The Sentimental Feeling/Second Skin team created a proof of concept to answer the question “Can we analyze and then show the sentiment of your innermost thoughts?”

In their proof-of-concept performance, team lead Ellen Pearlman sits on stage wearing a brainwave headset. As other team members ask probing and personal questions, a custom-designed light necklace visualizes Ellen’s emotional responses as interpreted by the brainwave sensor.

The team showcasing their work at the 2018 final event

At the same time, a text-to-speech algorithm interprets her words, and a sentiment analysis is run on those words. The sentiment interpreted via this approach is visualized by a projected graphic behind the team.

In this way, the audience can see the fluctuating connections between the performer’s brainwaves and the emotional analysis of her speech. The performance depicts the sterility of algorithmic decision making by AI entities in opposition to a sentient human’s emotions.

The team working on the project
The team working on the project

The performer’s brainwaves are visible on her body as a type of synthetic skin, body covering, or nervous system. This aims to highlight inherent tensions between implicit mathematical machine learning analysis (emotionally intelligent AIs) and all too human irrationality (brain computer interface).

The team began by prototyping different consumer mobile based EEG headsets (Muse, NeuroSky), and constructing portable LED light sculpted body wearables. They went on to write code for a cloud based Google API that analyzed sentiment, or feeling.

During the Art-A-Hack co-working sessions they were able to connect the EEG reading of attention, which displayed as the color magenta, and the EEG reading of meditation, which displayed as the color aqua. They synchronized these readings with the analysis of a subject’s verbal response to a question, either positive (a large projected circle) or negative (a small projected circle).

This established the feasibility of a proof of concept feedback loop between an emotionally intelligent AI and human brainwaves. It also sets up the ability to create, in the future, a database-driven AI ‘character’.

Ellen working with Doori on the project
Ellen working with Doori on the project

The project is a prototype for an Artificially Intelligent Brain Opera, a concept championed by team lead Ellen Pearlman. The two-character opera will have a live performer wearing an EEG headset that analyzes their emotional responses and its connected to a synthetic skin made of light.
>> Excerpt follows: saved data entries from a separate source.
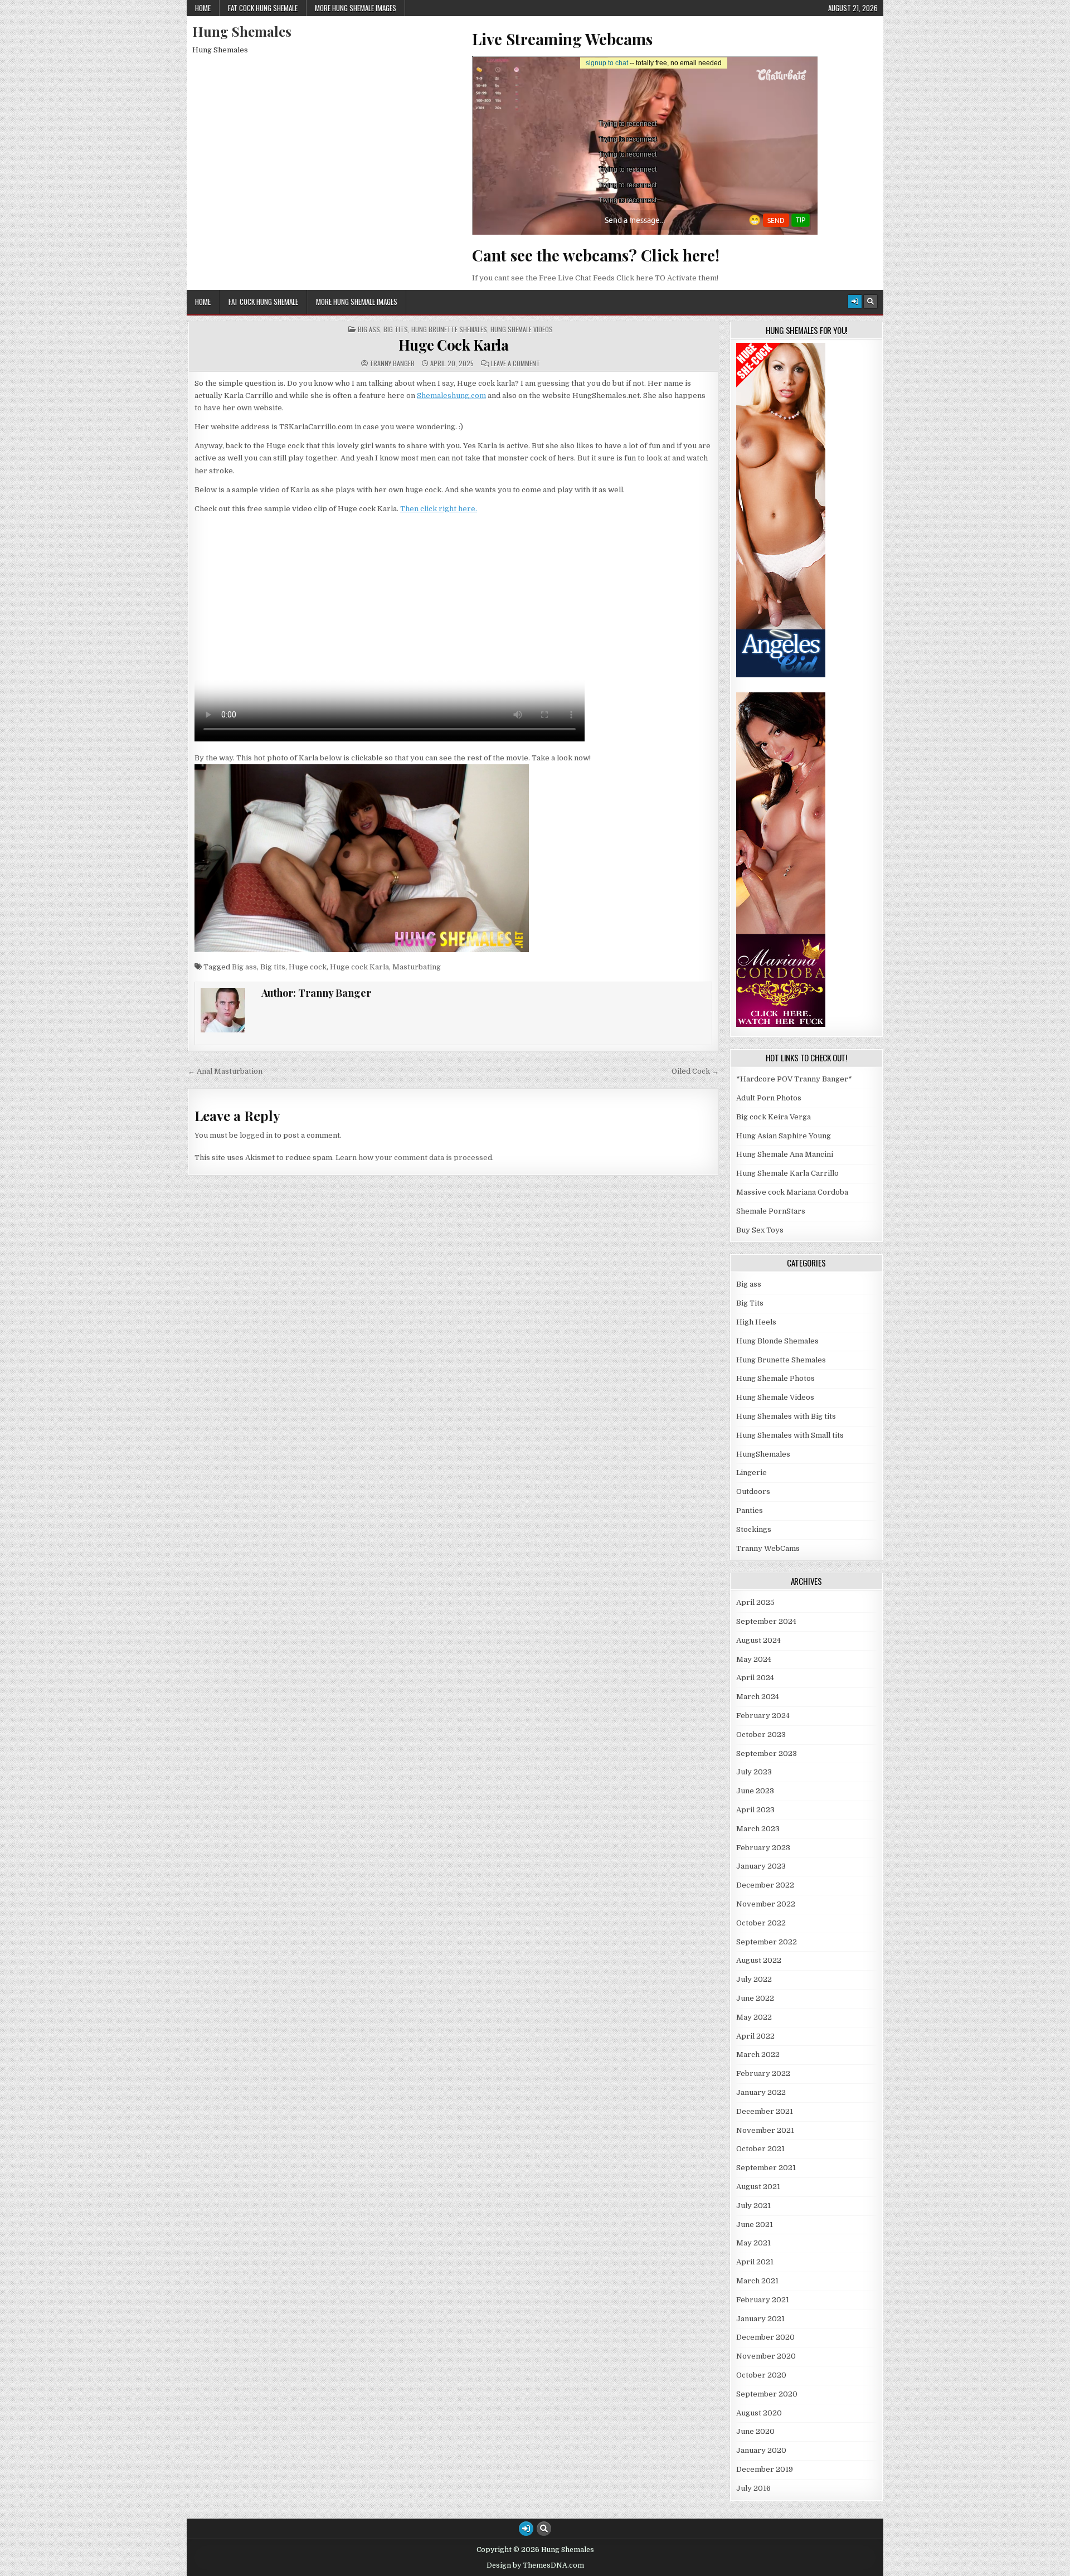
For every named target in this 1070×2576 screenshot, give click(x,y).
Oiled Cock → (695, 1071)
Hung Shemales (241, 31)
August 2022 (758, 1960)
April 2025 (755, 1602)
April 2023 (755, 1810)
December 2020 (765, 2337)
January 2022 (761, 2092)
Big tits (272, 967)
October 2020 (761, 2375)
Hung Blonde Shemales (777, 1341)
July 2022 (754, 1979)
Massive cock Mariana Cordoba (792, 1192)
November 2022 (765, 1904)
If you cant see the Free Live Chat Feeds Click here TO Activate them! (595, 278)
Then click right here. (438, 508)
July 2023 (754, 1772)
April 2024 (755, 1677)
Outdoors (753, 1491)
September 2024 (766, 1621)
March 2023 (758, 1829)
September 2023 (766, 1753)
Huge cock (308, 967)
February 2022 (763, 2073)
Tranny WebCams (768, 1548)
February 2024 (763, 1715)
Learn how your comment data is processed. (414, 1157)
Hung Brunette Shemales (449, 329)
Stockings (753, 1529)
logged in (256, 1135)
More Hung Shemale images (355, 7)
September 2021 (766, 2167)
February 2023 (763, 1848)
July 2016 (753, 2488)
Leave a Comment (515, 363)
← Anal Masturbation (225, 1071)
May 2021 (753, 2243)
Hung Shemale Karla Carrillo (787, 1173)
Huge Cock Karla (453, 345)
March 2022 (758, 2054)
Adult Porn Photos (768, 1098)
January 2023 (761, 1866)
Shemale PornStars (770, 1211)
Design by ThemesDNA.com (535, 2565)
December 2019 (764, 2469)
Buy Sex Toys (760, 1230)
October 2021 (760, 2149)
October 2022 (761, 1923)
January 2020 (761, 2450)
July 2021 (753, 2205)
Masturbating (416, 967)
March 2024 (757, 1696)
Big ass (369, 329)
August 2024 (758, 1640)
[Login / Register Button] (855, 301)
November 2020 (766, 2356)
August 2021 (758, 2186)
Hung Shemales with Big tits (786, 1416)
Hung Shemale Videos (521, 329)
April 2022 (755, 2036)
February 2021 (762, 2300)
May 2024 (753, 1659)
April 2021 (755, 2262)
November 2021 (765, 2130)
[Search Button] (870, 301)
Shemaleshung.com (451, 395)
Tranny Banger (392, 363)
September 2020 (766, 2394)
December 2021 (764, 2111)
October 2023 (761, 1734)
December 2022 (765, 1885)
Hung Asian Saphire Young (783, 1136)
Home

The second character is an emotionally intelligent artificial intelligence entity database, who analyzes the humans emotional responses and replies from a mathematically derived formula that is augmented through machine learning.

The team performing during the Art-A-Hack final presentation
The team performing during the Art-A-Hack final presentation

In the future, AI entities will analyze human responses, whether verbal or biometric. These analyses will be tasked with making decisions based on algorithmic formulas. The potential for misuse of this type of information is high, and the pitfalls lack adequate means of redress.

This Art-A-Hack experiment is a first step towards developing an AI brainwave opera concerning these issues.